Write out the data lines word for word, starting at the line that contains "Select the fill weight care label note" and ending at the line that contains "Looking at the screenshot, I should 381,523.", with both of those lines included.

━━━ SUPPLIED MATERIAL ━━━

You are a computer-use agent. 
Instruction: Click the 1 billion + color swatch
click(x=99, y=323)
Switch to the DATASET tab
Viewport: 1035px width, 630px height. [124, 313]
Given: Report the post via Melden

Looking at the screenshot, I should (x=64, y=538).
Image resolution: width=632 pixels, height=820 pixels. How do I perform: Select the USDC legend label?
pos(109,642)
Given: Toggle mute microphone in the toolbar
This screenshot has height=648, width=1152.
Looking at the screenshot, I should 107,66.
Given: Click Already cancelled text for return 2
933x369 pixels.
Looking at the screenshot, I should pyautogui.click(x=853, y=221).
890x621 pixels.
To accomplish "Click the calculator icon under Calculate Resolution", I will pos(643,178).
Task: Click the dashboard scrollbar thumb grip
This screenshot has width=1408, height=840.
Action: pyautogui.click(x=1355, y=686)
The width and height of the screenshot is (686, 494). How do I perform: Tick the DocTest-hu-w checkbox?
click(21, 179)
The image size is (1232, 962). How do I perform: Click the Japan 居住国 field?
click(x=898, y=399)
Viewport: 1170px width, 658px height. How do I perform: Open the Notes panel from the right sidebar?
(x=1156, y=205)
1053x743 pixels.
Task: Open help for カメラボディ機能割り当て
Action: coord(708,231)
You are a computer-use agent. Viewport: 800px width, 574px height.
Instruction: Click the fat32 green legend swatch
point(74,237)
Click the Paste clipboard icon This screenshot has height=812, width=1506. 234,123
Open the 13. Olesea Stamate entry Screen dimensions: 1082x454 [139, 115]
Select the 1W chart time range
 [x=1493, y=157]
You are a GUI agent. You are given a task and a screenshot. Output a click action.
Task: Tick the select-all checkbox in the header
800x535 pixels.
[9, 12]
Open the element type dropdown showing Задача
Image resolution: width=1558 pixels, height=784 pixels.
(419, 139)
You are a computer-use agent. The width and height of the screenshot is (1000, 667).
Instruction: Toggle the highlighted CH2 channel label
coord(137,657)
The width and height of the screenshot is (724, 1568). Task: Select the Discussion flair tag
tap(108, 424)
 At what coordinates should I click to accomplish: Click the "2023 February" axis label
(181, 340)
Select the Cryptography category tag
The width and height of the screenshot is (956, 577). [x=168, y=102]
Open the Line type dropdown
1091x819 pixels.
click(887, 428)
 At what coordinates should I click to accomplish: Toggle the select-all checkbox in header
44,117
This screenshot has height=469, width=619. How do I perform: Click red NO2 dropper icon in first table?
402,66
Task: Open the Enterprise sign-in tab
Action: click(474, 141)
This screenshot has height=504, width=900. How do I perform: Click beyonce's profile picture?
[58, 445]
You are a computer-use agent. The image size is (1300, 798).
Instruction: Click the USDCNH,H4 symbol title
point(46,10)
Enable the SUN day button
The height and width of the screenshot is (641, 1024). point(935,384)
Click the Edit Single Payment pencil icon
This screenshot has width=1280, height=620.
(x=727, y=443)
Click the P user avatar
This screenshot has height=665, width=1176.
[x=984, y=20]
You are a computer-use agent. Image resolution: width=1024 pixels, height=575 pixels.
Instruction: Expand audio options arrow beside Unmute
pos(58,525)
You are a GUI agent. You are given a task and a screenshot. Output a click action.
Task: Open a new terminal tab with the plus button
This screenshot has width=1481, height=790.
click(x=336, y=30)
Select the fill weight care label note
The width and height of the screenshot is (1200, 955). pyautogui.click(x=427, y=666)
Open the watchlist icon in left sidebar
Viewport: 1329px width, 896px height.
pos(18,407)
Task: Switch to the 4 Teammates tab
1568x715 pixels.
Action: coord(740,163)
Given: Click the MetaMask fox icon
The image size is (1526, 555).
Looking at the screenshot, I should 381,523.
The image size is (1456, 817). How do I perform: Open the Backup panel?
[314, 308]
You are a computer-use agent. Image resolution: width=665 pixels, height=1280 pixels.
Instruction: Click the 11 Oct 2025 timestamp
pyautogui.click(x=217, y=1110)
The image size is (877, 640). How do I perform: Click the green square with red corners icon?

━━━

## ANSWER TO THE PROBLEM
Select the fill weight care label note
The width and height of the screenshot is (1200, 955). pyautogui.click(x=427, y=666)
Open the watchlist icon in left sidebar
Viewport: 1329px width, 896px height.
pos(18,407)
Task: Switch to the 4 Teammates tab
1568x715 pixels.
Action: coord(740,163)
Given: Click the MetaMask fox icon
The image size is (1526, 555).
Looking at the screenshot, I should 381,523.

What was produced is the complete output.